The per-kernel-process load increases with `K`, because every thread needs to load more data from the memory and performs more operations. The increase is non-linear due to the requirement that tile sizes must be powers of 2.
Any K that is not a power of 2 requires zero-padding to the next power of 2, which introduces computational overhead.


## Task 3: 4D Tensor Elementwise Addition

a) cuTile kernel that adds two 4D tensors `A` and `B` element-wise and stores the result in `C`. All tensors have identical shape and dimensions `(M, N, K, L)`. 

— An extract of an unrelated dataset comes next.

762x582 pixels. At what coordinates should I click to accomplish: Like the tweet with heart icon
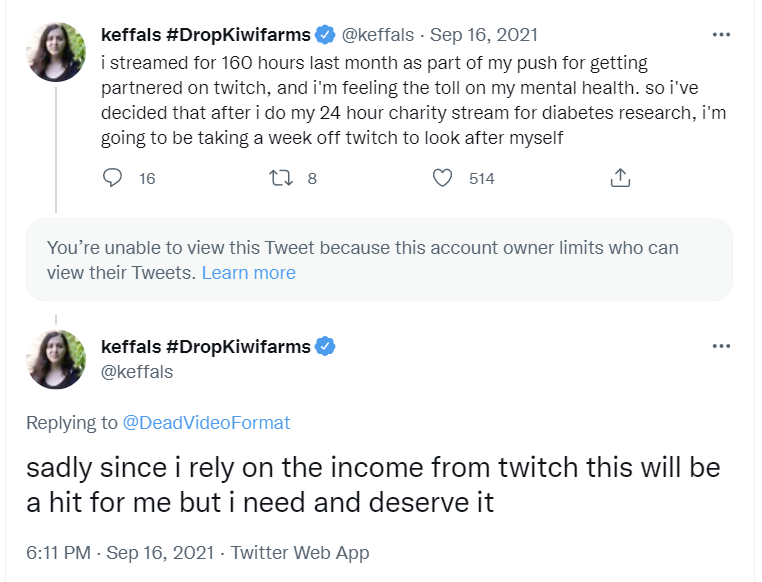[442, 178]
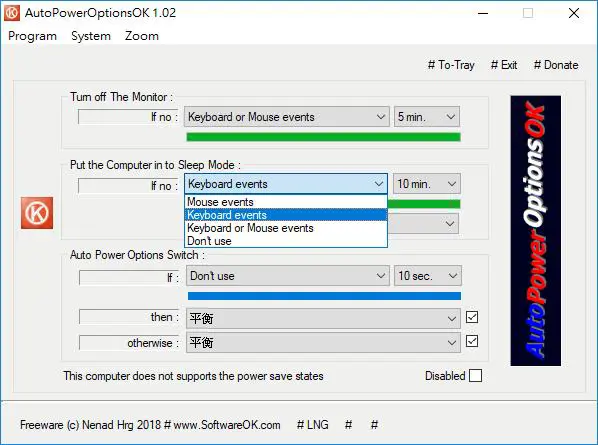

```{literalinclude} ../../assignments/02_assignment/src/task3.py
:language: python
```

b) **Benchmark** 
```{literalinclude} ../../assignments/02_assignment/src/task3_benchmark.py
:language: python
```
**Output:**
```
tensor_add_KL benchmark: 0.39 ms
tensor_add_MN benchmark: 0.67 ms
```

The `tensor_add_KL` kernel is faster than the `tensor_add_MN` kernel. This is because the data accessed per kernel program is continuous in memory.

---

## Task 4: Benchmarking Bandwidth

a) cuTile kernel that copies a 2D matrix of shape `(M,N)`

```{literalinclude} ../../assignments/02_assignment/src/task4.py
:language: python
```

b)
Benchmarking 
```{literalinclude} ../../assignments/02_assignment/src/task4_benchmark.py
:language: python
```

**Output:**
```{literalinclude} ../../assignments/02_assignment/src/task4_benchmark.out
```
![alt text](../../assignments/02_assignment/src/task4_benchmark.png)
Because the bandwidth was still increasing at `N=128`, we included a few more points up to `N=2048` to show the trend more clearly. The bandwidth increases as `N` increases, which is expected because larger matrices allow for better utilization of the GPU's memory bandwidth. However, the bandwidth reaches its peak at around `N=512` and then starts to decrease. Probably this is the point we reach hardware limits of the GPU.